Primarily, because you don’t have to lock yourself out of the property market for four years. This is predominantly why Rudd’s FHSA was as useless as tits on a bull.
Let me offer this anecdote. A few months after Rudd announced his FHSA, I was presenting to a group of about 40 young workers. I got asked, “What do you think of the First Home Saver’s Accounts”.
I said it was a dud. I asked people to raise their hand if they already bought a home. Six raised their hands. I then asked each how long had it taken them to save their deposit.
Two said a year, two were 18 months, then 2 and 3 years. The average was, roughly, 20 months.
Mrs DebtMan and I were about 15 months. I told her, as my girlfriend, in about November 1999 that I was going to buy a home. She begged me not to, until she could buy one with me.
She had no savings. I told her she’d better get her butt into gear. She did. We had our deposit by January 2001. We bought in March.
In this room of their peers, nobody had taken longer than three years, with an average of about 20 months.
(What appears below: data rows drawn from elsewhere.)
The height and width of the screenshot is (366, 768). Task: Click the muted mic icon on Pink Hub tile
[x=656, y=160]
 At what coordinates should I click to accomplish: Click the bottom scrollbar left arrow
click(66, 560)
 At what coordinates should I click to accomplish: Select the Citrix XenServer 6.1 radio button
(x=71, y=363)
Why would you lock yourself out of the market for four years by opening an FHSA?
Turnbull’s FHSSS doesn’t appear to have a lock-in period. At all.
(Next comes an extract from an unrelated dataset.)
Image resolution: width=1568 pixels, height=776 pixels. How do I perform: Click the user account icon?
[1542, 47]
It starts on 1/7/17. The first withdrawals can’t be made until 1/7/18. But if you don’t put your first money into the system until July 2018, there doesn’t seem to be anything stopping you taking it out immediately.
Further, the biggest benefits will come to low- and middle-income earners who save. And that is because of the limits on contributions.
There are three limits. The first is the maximum annual deposit is $15,000. The second is a lifetime limit of $30,000. The third limit is that it what you put in via the FHSSS, combined with what you receive from your employer via Superannuation Guarantee (SG) contributions, needs to be less than $25,000 a year (the new concessional contribution limit from 1 July).
How does that work? Let’s have a look at the top end.
Take an employee earning $200,000. If their employer contributes 9.5 per cent SG to their super, that’s $19,000, leaving them a maximum of $6000 they can contribute under the FHSSS to stay under $25,000. (And they will be taxed more on the way out.)
Someone earning $80,000 will receive $7600 in SG. They could potentially put up to $17,400 in to the system (but are limited, obviously, to $15,000).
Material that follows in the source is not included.